→ **Description of the task**: The task calls for an exact retyping of the lines from the one holding "Where should I" through the end of the listing, with pictures omitted and nothing added.

→ **Available data**:
=-=-=-=-=
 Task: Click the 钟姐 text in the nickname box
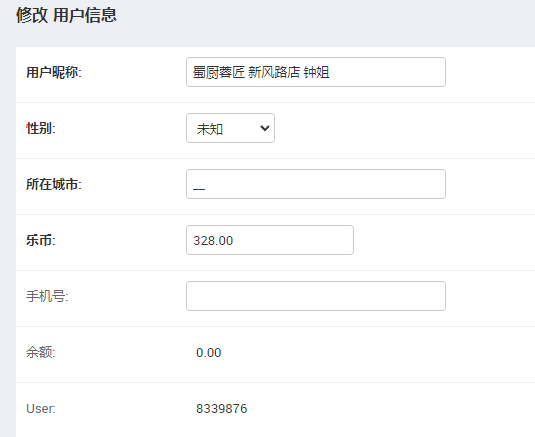point(316,72)
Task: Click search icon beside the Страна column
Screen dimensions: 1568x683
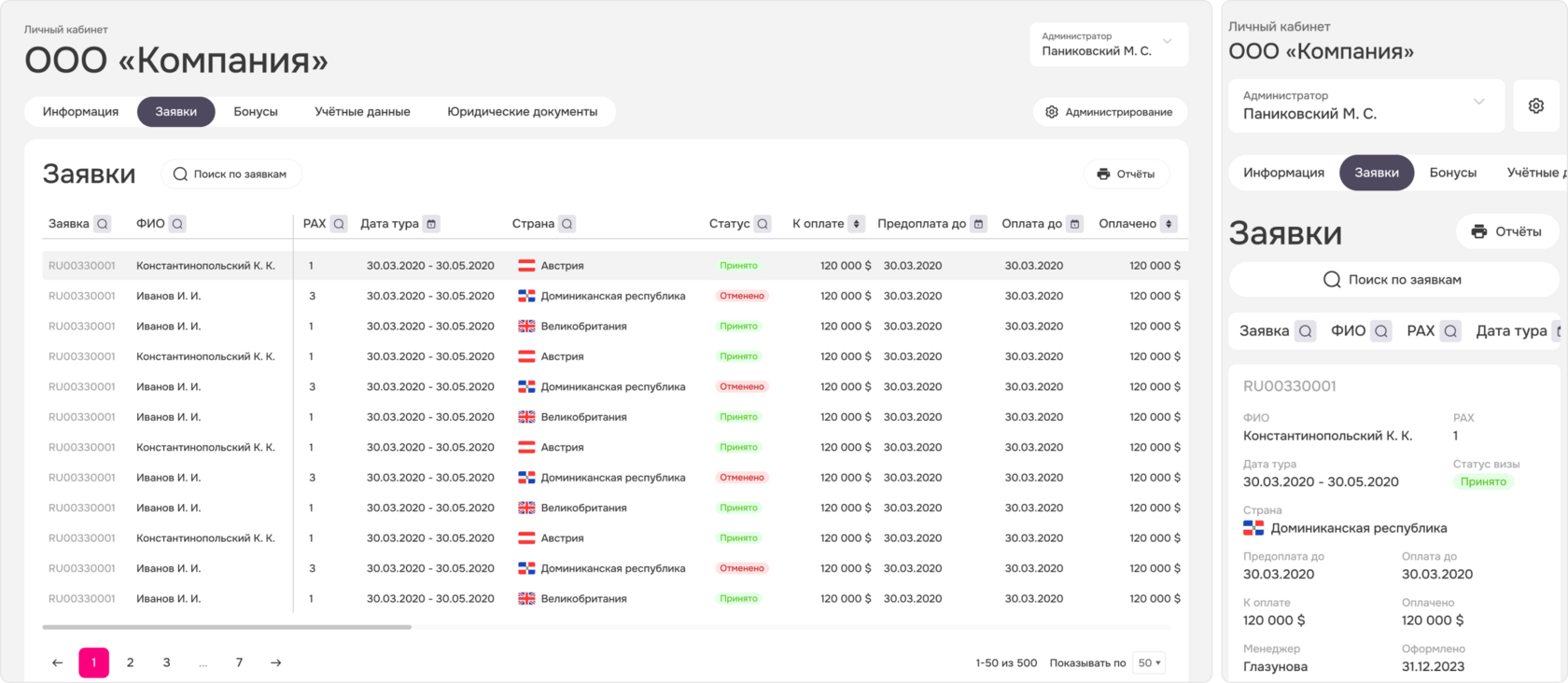Action: click(x=567, y=224)
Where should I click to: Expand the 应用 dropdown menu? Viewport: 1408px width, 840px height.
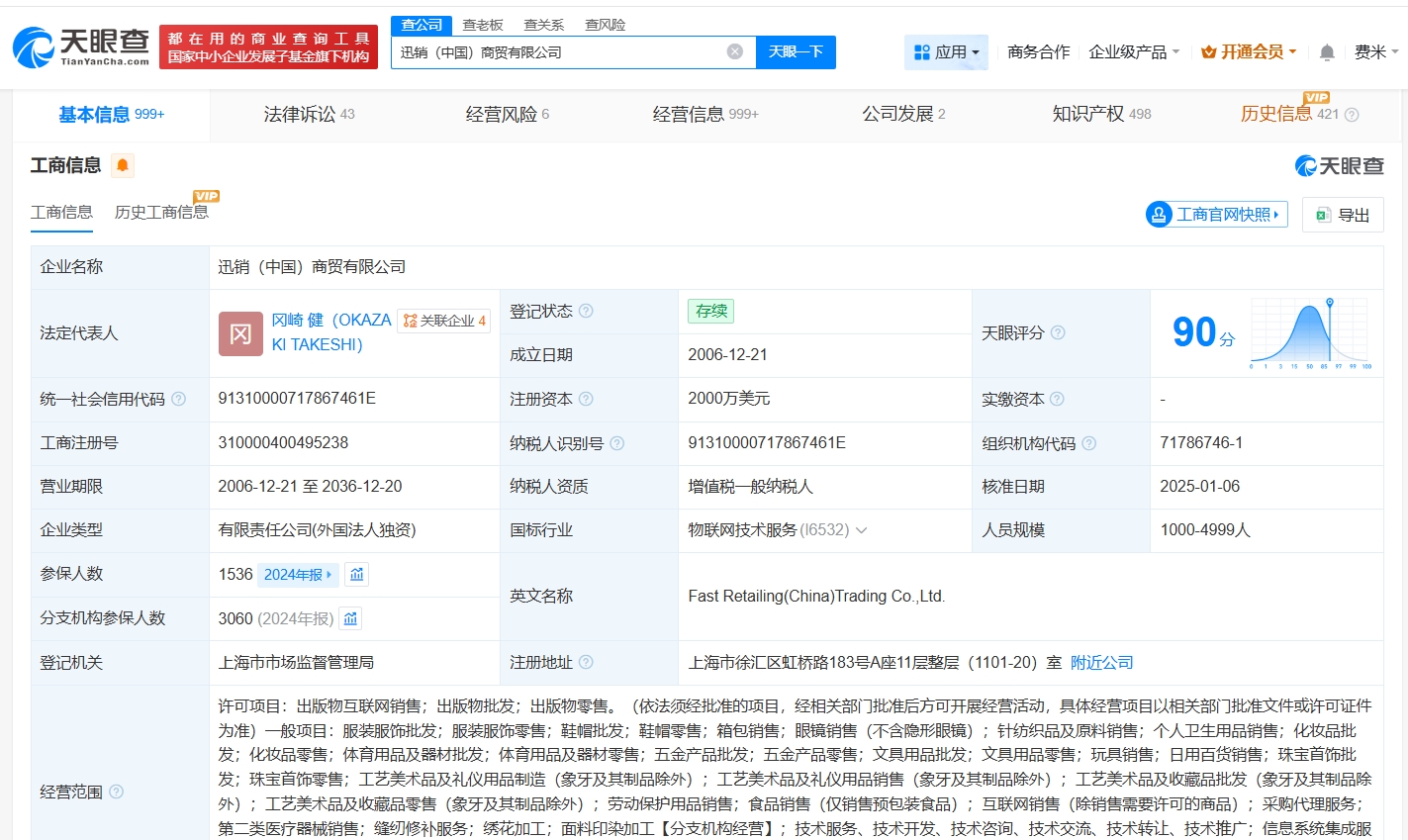946,52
=-=-=-=-=
→ **Result of the task**:
Where should I click to: Expand the 应用 dropdown menu? Viewport: 1408px width, 840px height.
946,52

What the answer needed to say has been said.